= Assignment =
Without copying any picture, return all lines below exactly.

(Dataset records)
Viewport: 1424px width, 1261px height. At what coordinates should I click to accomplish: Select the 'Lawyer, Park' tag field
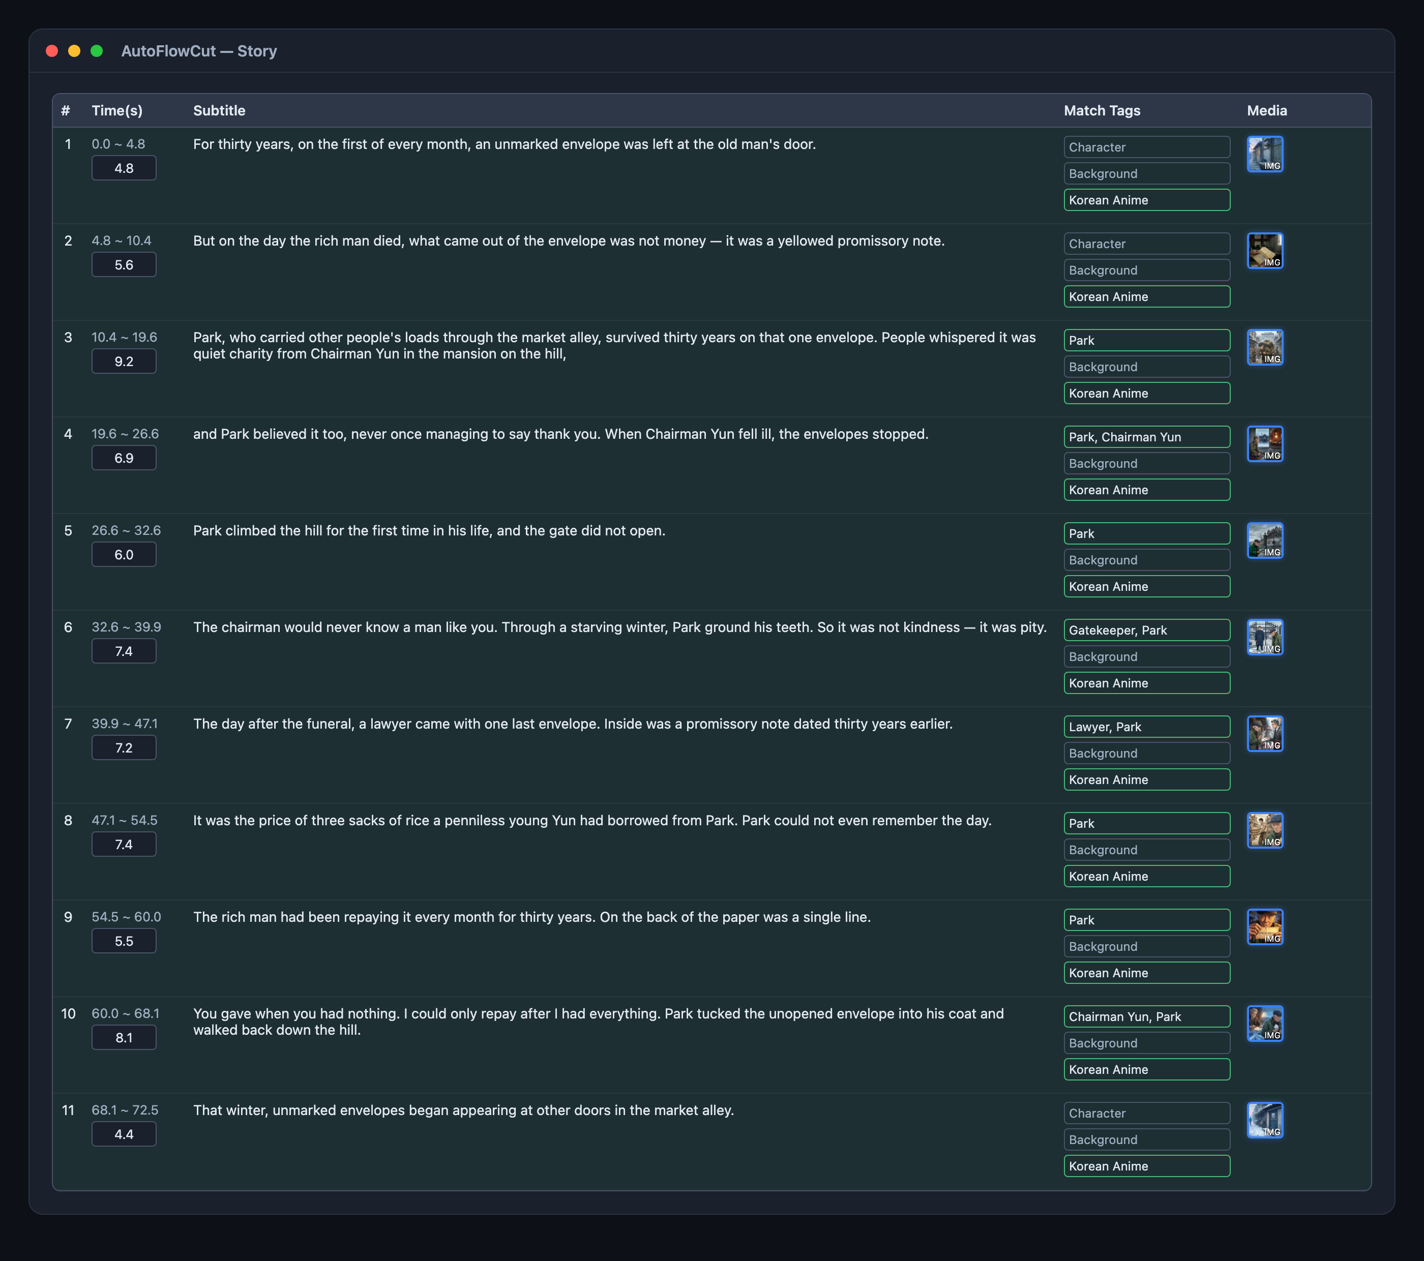pyautogui.click(x=1147, y=727)
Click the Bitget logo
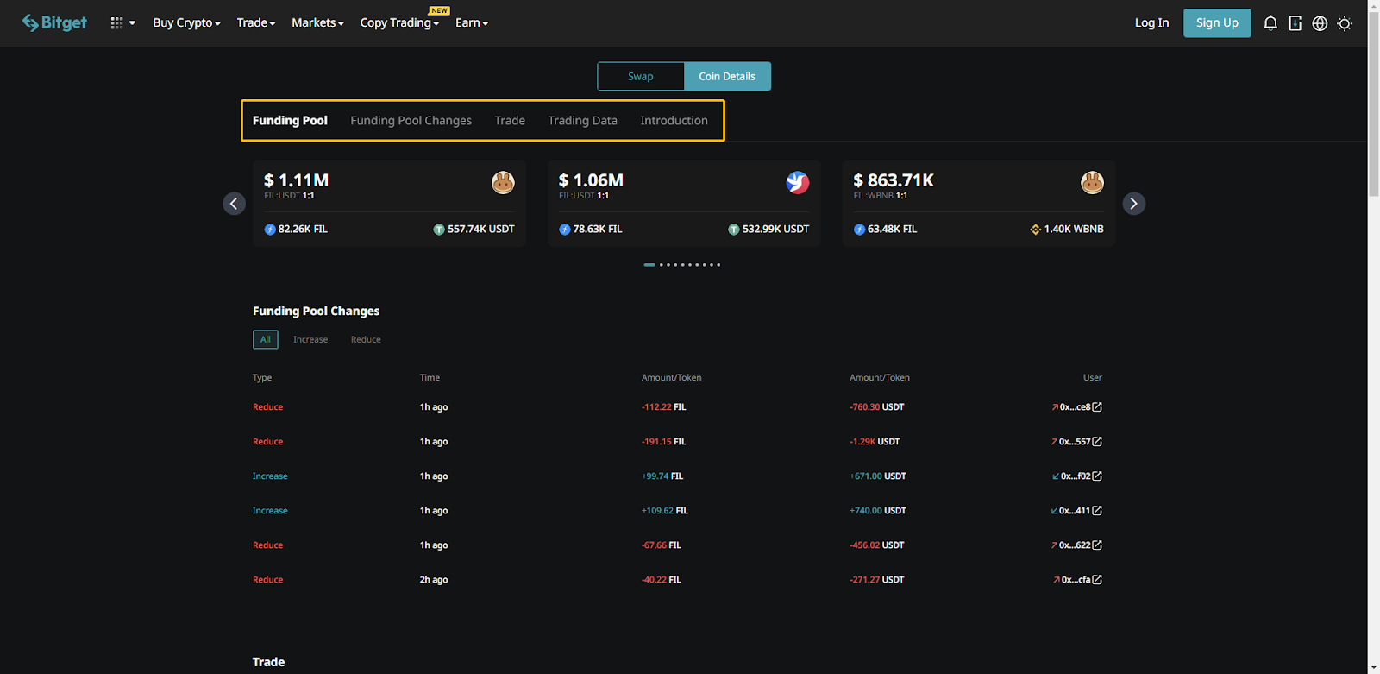 (54, 23)
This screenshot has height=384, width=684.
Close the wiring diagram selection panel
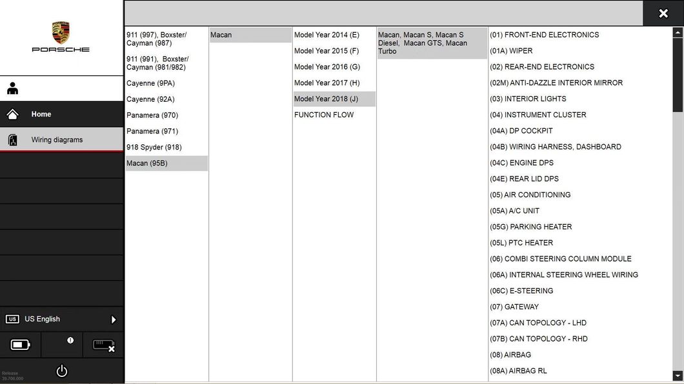pyautogui.click(x=663, y=14)
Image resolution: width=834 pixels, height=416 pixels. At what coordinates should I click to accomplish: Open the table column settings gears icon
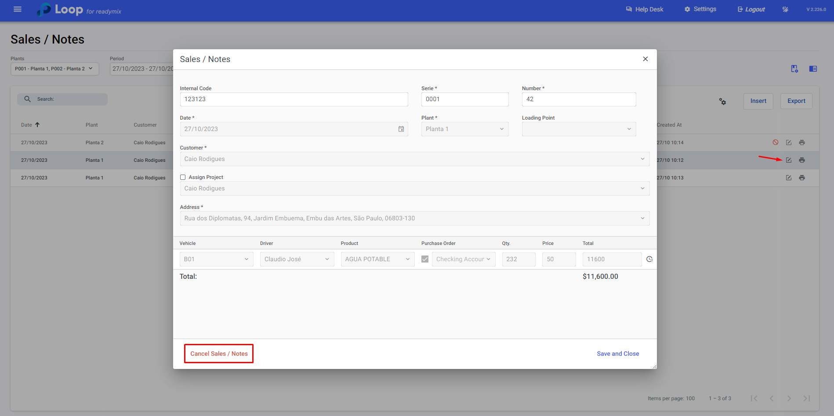tap(722, 102)
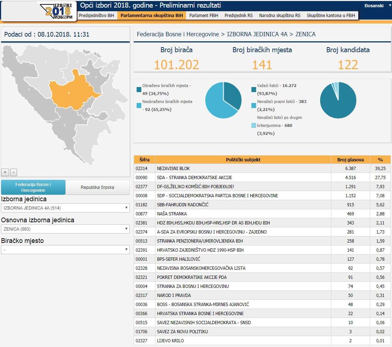Select the Federacija Bosne i Hercegovine toggle
The height and width of the screenshot is (347, 392).
pos(33,187)
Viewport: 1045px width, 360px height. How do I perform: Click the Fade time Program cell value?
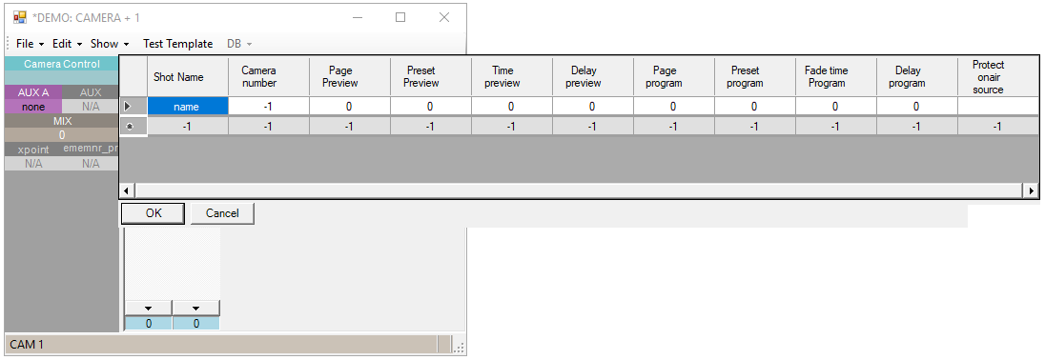point(835,106)
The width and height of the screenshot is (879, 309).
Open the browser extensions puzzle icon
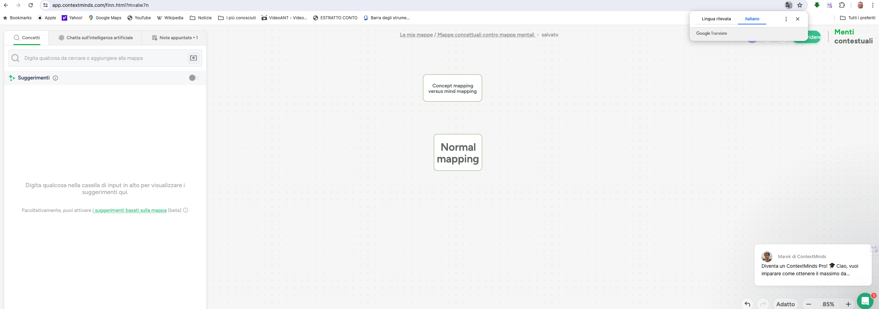click(x=842, y=5)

= Completed task =
Viewport: 1424px width, 1261px height. At what coordinates should I click to accomplish: Select the 'Lawyer, Park' tag field
pyautogui.click(x=1147, y=727)
Click the Bitget logo
 (54, 23)
This screenshot has height=384, width=684.
Close the wiring diagram selection panel
pyautogui.click(x=663, y=14)
Image resolution: width=834 pixels, height=416 pixels. At what coordinates should I click to accomplish: Open the table column settings gears icon
tap(722, 102)
Select the Federacija Bosne i Hercegovine toggle
The height and width of the screenshot is (347, 392).
pos(33,187)
Viewport: 1045px width, 360px height. How do I perform: Click the Fade time Program cell value?
point(835,106)
The width and height of the screenshot is (879, 309).
Open the browser extensions puzzle icon
click(x=842, y=5)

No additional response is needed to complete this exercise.